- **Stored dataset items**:
════════
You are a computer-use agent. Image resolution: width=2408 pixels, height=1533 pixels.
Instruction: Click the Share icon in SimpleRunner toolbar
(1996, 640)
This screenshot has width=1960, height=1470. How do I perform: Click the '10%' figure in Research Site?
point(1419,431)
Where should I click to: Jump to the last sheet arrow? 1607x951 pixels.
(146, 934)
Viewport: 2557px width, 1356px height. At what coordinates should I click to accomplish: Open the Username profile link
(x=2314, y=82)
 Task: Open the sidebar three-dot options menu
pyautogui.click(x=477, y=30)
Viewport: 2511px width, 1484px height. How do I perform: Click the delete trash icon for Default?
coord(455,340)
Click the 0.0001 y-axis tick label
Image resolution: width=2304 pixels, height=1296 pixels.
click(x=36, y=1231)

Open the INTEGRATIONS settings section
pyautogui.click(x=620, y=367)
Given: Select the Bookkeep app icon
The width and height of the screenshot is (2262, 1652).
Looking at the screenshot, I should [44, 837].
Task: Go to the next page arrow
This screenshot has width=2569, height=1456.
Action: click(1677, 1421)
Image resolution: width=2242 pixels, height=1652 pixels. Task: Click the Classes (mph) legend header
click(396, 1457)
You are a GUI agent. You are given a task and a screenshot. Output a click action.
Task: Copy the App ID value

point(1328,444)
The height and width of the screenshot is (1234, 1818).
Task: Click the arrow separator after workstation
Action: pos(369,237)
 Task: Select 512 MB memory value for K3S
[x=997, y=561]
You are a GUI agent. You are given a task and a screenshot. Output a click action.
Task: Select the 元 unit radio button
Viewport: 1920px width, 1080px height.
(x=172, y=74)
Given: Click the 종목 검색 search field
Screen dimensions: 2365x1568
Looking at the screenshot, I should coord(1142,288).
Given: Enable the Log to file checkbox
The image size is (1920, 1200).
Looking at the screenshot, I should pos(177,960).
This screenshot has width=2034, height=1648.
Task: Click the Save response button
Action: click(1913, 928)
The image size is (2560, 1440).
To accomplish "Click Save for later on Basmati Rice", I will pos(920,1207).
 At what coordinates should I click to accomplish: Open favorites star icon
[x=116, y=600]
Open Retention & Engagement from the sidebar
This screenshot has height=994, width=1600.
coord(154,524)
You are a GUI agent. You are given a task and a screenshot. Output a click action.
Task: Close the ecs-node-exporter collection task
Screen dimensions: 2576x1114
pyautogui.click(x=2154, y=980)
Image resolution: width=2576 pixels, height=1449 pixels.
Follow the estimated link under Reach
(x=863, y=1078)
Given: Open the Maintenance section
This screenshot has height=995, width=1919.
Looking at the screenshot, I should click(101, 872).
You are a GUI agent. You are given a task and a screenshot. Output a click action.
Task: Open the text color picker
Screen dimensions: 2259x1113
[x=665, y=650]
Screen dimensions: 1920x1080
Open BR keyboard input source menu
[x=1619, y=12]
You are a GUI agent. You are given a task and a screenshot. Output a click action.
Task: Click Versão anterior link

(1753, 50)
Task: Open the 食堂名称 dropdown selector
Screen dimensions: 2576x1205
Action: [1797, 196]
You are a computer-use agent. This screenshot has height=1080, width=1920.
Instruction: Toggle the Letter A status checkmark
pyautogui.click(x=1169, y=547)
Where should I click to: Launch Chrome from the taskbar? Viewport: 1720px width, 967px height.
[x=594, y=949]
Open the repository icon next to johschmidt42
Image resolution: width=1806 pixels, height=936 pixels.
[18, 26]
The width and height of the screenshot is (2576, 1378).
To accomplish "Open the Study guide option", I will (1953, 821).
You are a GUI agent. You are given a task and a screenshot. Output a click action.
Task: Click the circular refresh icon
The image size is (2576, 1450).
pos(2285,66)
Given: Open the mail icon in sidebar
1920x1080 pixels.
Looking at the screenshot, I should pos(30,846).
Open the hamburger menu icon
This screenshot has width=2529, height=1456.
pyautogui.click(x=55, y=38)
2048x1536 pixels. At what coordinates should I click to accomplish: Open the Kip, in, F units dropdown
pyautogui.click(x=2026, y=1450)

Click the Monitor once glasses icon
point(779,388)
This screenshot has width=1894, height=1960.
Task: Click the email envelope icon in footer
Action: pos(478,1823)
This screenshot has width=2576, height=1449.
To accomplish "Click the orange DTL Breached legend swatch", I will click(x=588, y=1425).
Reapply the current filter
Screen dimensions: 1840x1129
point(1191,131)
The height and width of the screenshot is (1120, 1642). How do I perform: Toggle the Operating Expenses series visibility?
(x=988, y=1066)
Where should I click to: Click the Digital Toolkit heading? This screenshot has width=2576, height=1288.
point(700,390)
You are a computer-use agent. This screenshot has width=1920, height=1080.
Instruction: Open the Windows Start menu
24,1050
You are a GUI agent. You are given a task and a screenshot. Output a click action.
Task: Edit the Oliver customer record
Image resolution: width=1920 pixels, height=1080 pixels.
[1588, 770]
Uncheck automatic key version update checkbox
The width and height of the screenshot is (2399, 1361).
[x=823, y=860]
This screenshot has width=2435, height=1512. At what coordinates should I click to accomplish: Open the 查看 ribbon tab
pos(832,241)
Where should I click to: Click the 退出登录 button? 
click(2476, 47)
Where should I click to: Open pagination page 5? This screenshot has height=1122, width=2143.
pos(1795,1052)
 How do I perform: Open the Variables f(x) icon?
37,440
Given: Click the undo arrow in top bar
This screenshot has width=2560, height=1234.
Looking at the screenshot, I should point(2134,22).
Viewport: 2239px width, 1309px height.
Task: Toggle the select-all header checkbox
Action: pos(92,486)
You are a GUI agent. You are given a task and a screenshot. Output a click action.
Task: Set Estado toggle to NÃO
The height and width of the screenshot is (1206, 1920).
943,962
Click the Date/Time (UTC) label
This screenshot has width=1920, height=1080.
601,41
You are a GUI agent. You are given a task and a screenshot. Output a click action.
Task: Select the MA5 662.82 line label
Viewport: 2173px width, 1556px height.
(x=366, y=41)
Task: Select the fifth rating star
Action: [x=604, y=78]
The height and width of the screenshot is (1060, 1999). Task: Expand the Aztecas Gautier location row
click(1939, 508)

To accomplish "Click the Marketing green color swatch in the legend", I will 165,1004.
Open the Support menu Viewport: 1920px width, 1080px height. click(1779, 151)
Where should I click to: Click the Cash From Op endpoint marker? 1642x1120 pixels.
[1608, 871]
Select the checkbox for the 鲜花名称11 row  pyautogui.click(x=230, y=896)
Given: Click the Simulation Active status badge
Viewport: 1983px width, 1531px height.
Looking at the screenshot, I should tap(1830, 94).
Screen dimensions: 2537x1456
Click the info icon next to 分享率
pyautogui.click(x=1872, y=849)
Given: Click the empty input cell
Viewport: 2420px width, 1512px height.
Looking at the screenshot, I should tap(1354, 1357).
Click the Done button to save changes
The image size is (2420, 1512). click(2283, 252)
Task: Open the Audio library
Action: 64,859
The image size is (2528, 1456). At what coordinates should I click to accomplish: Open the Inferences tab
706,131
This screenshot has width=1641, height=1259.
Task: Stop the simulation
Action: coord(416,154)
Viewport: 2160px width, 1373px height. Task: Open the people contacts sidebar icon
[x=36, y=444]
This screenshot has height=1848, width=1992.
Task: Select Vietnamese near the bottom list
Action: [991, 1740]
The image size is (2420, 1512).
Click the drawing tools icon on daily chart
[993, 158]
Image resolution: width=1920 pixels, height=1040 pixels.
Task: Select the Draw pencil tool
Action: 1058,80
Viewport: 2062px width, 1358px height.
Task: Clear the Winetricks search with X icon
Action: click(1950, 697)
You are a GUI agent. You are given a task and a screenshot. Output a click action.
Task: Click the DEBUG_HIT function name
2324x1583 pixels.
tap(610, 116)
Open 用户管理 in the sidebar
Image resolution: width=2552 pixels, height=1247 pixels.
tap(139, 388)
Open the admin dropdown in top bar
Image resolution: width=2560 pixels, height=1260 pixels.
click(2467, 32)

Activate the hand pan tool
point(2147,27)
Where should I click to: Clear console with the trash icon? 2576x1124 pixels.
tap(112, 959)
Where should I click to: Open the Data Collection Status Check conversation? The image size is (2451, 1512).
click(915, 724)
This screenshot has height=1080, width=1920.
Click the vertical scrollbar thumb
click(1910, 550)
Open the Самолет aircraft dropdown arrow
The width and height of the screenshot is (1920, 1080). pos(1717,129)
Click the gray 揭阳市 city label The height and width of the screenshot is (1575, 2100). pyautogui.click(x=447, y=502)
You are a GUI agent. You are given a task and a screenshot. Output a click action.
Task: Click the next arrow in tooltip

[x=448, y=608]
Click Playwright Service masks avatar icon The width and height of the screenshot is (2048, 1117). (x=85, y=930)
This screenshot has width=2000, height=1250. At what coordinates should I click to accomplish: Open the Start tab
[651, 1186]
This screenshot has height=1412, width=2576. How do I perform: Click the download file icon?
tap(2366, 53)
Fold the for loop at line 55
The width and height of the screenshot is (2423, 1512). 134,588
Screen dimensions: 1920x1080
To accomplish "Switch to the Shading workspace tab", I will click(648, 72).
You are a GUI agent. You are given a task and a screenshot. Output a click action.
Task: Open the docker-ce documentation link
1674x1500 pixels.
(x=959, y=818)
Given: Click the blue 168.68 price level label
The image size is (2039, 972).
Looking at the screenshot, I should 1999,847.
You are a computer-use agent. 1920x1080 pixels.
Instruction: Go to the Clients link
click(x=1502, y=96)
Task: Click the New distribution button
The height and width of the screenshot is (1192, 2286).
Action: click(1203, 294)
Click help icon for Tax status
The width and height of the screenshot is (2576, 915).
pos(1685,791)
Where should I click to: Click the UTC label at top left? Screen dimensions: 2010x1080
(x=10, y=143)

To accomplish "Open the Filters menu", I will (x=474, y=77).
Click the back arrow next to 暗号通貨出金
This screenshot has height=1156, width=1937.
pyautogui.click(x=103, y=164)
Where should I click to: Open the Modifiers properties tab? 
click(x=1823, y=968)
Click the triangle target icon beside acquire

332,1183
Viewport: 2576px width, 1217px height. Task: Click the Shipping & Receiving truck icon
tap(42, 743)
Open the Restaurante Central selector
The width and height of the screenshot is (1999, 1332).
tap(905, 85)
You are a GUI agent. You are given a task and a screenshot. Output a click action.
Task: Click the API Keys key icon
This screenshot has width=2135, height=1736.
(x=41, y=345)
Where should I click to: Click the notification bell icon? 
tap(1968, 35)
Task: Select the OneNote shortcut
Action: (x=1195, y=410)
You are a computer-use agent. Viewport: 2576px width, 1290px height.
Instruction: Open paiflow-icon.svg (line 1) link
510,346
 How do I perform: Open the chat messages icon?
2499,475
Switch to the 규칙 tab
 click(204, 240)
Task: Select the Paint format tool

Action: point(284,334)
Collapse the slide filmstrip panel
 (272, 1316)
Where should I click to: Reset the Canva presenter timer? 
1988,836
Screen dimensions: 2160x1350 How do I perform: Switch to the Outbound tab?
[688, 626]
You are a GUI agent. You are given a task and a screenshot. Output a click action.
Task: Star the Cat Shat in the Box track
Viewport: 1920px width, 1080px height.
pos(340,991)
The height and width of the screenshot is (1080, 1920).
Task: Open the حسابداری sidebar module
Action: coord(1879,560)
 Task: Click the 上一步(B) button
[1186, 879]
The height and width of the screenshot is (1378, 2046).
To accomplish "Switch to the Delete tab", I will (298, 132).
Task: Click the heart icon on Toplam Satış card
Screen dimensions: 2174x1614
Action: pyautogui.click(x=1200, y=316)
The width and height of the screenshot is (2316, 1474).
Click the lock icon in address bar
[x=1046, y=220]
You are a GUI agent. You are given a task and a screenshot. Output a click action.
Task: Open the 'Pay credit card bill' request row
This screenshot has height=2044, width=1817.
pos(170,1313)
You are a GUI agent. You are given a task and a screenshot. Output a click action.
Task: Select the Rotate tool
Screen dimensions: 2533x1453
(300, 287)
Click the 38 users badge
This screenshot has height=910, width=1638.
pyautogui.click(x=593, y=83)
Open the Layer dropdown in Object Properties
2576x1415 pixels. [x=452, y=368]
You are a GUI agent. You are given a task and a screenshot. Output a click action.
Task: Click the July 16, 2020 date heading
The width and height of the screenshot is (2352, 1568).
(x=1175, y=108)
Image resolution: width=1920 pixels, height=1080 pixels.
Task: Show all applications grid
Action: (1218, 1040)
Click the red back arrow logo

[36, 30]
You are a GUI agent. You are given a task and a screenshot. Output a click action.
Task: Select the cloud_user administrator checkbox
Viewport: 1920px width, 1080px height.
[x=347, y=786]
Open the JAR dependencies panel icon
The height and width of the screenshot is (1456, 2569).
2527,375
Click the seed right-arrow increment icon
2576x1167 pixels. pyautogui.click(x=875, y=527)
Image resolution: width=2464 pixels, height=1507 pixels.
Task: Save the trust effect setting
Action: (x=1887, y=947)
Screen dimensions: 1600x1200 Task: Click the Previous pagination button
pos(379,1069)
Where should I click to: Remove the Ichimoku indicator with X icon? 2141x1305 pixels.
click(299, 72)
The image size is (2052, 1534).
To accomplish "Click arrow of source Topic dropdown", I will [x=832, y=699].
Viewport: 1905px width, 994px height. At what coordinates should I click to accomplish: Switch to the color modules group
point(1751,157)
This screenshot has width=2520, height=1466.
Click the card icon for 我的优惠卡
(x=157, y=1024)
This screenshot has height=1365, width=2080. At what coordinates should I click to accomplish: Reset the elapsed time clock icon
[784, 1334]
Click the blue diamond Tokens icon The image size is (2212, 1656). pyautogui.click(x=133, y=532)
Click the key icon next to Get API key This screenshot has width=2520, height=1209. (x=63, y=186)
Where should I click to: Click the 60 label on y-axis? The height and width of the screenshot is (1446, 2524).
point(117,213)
════════
- **Your assignment**:
Take the records above and return, word for word, only the lines that fall from the line with "Switch to the 규칙 tab" to the line with "The height and width of the screenshot is (1378, 2046).", both of them included.

- **Result for this exercise**:
Switch to the 규칙 tab
 click(204, 240)
Task: Select the Paint format tool

Action: point(284,334)
Collapse the slide filmstrip panel
 (272, 1316)
Where should I click to: Reset the Canva presenter timer? 
1988,836
Screen dimensions: 2160x1350 How do I perform: Switch to the Outbound tab?
[688, 626]
You are a GUI agent. You are given a task and a screenshot. Output a click action.
Task: Star the Cat Shat in the Box track
Viewport: 1920px width, 1080px height.
pos(340,991)
The height and width of the screenshot is (1080, 1920).
Task: Open the حسابداری sidebar module
Action: coord(1879,560)
 Task: Click the 上一步(B) button
[1186, 879]
The height and width of the screenshot is (1378, 2046).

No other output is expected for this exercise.